Interview with Naomi Devil

Q)So, can you tell me a little about yourself? Full name, age, some background info, etc...?
A)I use the artist name Naomi Devil, which is the translation of my Hungarian name. I was born in March 1987 in Budapest Hungary. I will be twenty in a couple of month. I think my family backgroud has played from several points of view a decisive role in my development. To explain it I have to talk about the family members’ professions and about the way we have lived since I was six month old.In my mother’s family nearly everyone is a mathematician, while members of my father’s family are artists. These are the two professions I have grown up with. When I was a little child I could watch my grandfather paint and I got used to the atmosphere of an atelier. My grandmother on the other hand used to take me to the museum to see the old masters’ work. My father had studied at the academy of applied arts and is an industrial designer. He has always taken great care in my education. We would draw or build a model together when he was at home. In the morning he used to chat with me and taught me that way how to understand important questions of life, how to look for connections where most people do not see them etc. Mornings are always a bit philosofical in our home. J My mother, on the other hand, thaught me abstract, organized and clear thinking. These are the impressions I got from the family.I got decisive impressions during our travels as well. My father has been working in Germany since I was six month old. Since I began studying in Vienna my time is divided between three cities (Budapest, Vienna and Stuttgart) nearly equally. It has the advantage that I can experience and understand different cultures and I’ve had the chance to discover the natural and human-made beauties in and around these cities.
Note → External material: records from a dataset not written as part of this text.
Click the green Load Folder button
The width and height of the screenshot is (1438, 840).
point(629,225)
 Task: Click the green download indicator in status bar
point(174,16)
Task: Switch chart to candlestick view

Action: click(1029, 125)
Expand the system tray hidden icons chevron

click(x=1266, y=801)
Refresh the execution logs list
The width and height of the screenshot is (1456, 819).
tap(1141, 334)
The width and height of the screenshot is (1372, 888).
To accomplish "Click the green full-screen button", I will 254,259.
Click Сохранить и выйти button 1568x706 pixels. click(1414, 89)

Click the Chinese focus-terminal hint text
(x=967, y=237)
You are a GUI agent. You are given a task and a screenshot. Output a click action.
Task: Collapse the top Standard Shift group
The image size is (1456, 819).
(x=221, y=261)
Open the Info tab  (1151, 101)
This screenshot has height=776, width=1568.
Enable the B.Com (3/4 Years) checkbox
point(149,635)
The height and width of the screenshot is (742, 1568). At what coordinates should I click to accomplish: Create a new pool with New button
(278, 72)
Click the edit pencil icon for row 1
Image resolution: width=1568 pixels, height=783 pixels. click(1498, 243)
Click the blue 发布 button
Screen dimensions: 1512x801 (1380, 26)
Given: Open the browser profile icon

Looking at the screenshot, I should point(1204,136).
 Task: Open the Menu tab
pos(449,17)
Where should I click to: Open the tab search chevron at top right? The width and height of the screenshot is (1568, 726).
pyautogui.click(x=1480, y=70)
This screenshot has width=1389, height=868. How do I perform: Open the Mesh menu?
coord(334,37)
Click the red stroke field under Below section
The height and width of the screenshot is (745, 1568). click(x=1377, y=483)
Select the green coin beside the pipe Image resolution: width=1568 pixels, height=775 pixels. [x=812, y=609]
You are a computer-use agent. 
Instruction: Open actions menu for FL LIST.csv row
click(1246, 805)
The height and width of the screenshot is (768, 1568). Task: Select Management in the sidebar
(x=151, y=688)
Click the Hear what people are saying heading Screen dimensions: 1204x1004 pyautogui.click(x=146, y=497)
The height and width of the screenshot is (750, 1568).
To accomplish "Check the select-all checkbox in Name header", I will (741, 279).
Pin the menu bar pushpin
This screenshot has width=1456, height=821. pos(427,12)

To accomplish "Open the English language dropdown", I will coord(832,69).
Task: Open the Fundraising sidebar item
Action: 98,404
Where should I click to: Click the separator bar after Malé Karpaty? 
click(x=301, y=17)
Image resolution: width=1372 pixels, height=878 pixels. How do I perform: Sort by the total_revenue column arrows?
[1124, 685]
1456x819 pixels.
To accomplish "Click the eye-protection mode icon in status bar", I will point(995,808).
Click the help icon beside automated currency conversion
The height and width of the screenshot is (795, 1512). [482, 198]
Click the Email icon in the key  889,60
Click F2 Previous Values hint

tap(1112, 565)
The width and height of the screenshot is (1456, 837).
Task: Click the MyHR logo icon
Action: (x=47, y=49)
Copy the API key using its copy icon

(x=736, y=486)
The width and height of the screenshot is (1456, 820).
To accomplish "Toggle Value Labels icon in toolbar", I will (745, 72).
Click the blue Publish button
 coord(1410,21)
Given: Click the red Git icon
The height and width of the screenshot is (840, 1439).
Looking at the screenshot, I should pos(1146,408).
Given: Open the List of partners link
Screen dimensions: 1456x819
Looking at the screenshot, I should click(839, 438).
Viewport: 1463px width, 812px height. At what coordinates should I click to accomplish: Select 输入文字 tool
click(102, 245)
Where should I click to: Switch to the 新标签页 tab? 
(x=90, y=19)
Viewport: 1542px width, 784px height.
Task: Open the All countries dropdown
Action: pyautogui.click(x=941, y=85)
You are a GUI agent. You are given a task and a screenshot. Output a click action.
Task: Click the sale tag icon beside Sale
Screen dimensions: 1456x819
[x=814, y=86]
Q)How did you get started making art?

A)If you wish it is a long story starting at the point I was able to take a pencil in my hand, if you wish there was a clear start not long ago. My father kept my drawings from the nursery for a very long time. I am not sure they were excellent drawings but my father was proud of the way I drew animals with one single line beginning and ending for example at the tail. Still, no-one ever thought at the time I was going to be an artist, not even myself.The story of the real start begins in the gymnasium. It is not too courteous to admit that I did not like my school but it was one of the worst choices we have ever made. Hungarian school system is very strict anyway. My gymnasium was a private school where parents expect to get best teaching for their money. Teaching was, of course, not a bit better than elsewhere, only teachers expected more from the students. I was really suffering and could get on nor with my teachers nor with my class-mates at the time. I have good relationships to them however now after a couple of years. When my parents saw that I was beginning to sink in complete depression I left school and became a private student. I studied at home and went in the school only to take exams. I finished two classes in one year and made my A-levels when I was seventeen.It was not a normal life to study at home and never to see children of my age. That is why my parents decided to send me to the International Summeracademy of Fine Arts in Salzburg during the summer holidays. They wanted to cure my solitude and they hoped I would find friends that way. I of course found some friends there and was happy but something even more important happened. I found out how I would like to spend my life, what I would like to make out of my life. I decided in 2002 in Salzburg that I would like to be an artist.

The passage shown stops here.